(What you have to do):
Print every record exactly, omitting all pictures.

(Material provided):
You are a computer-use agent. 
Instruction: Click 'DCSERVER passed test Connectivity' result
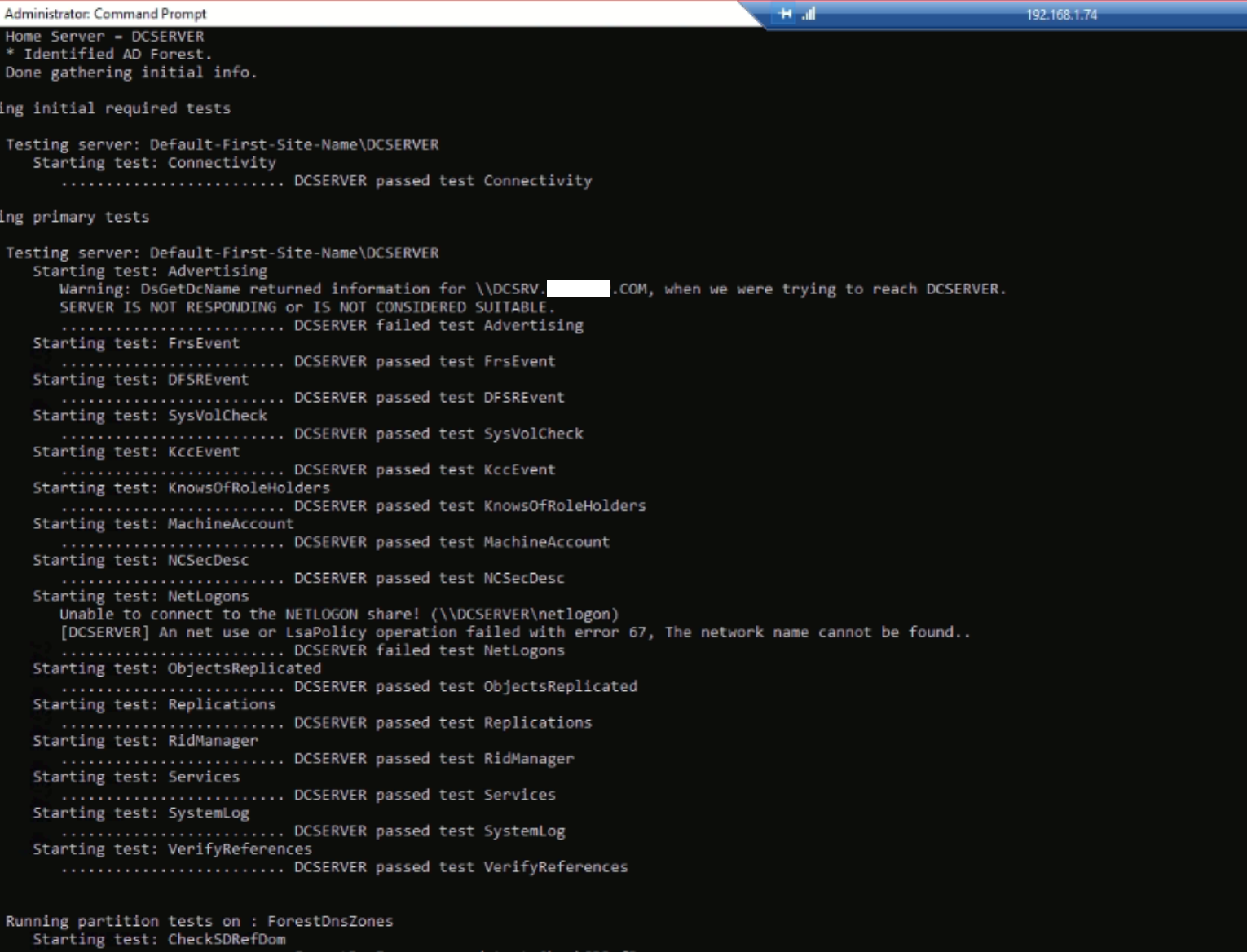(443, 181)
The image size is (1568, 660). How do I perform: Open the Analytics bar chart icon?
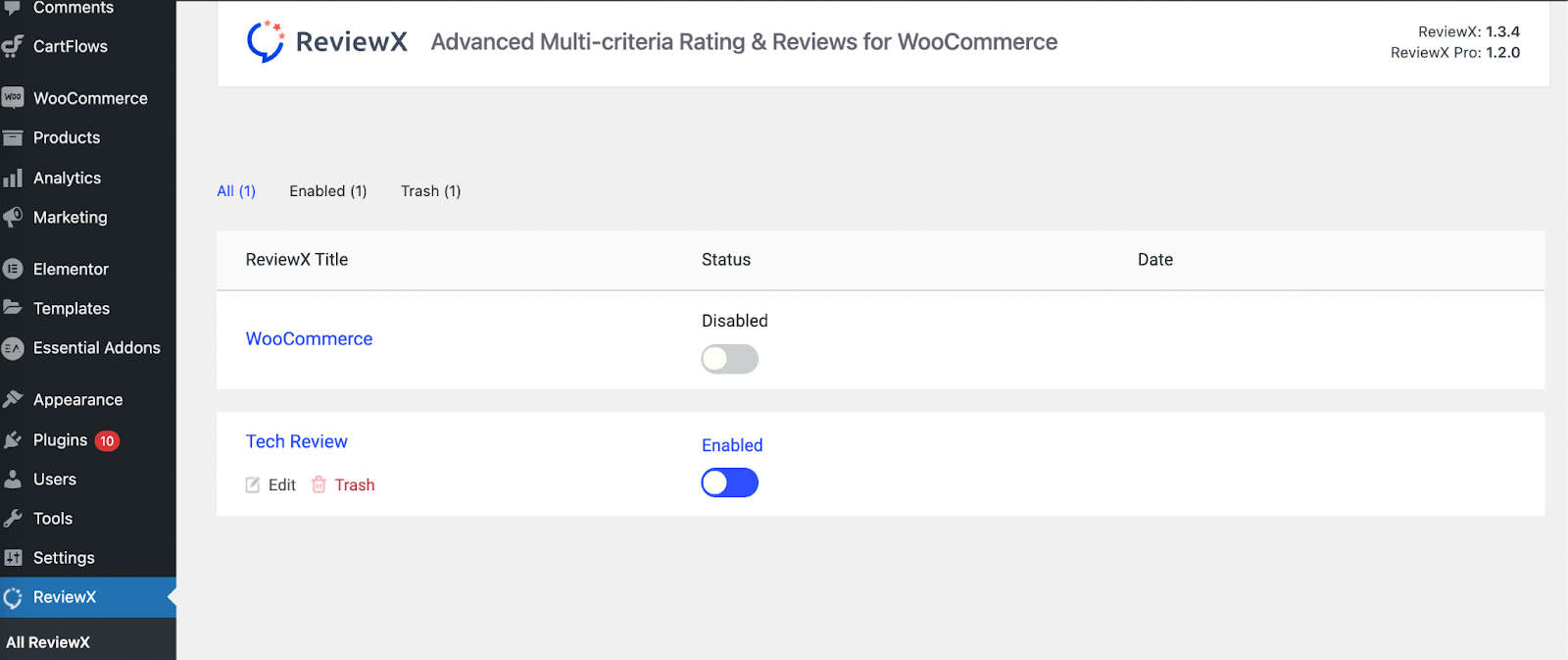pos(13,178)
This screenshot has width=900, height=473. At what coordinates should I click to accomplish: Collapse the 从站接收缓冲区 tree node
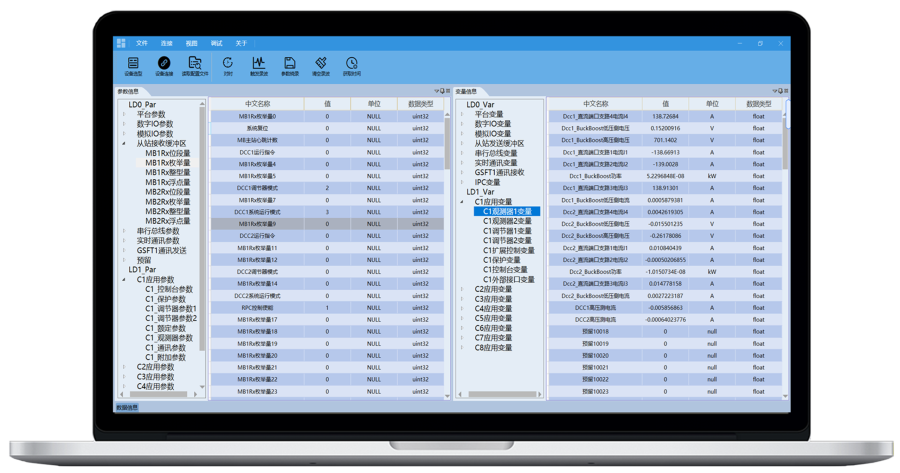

(The completed task):
You are a computer-use agent. 
Instruction: Click 'DCSERVER passed test Connectivity' result
(443, 181)
The image size is (1568, 660). How do I perform: Open the Analytics bar chart icon?
pos(13,178)
This screenshot has width=900, height=473. At what coordinates should I click to accomplish: Collapse the 从站接收缓冲区 tree node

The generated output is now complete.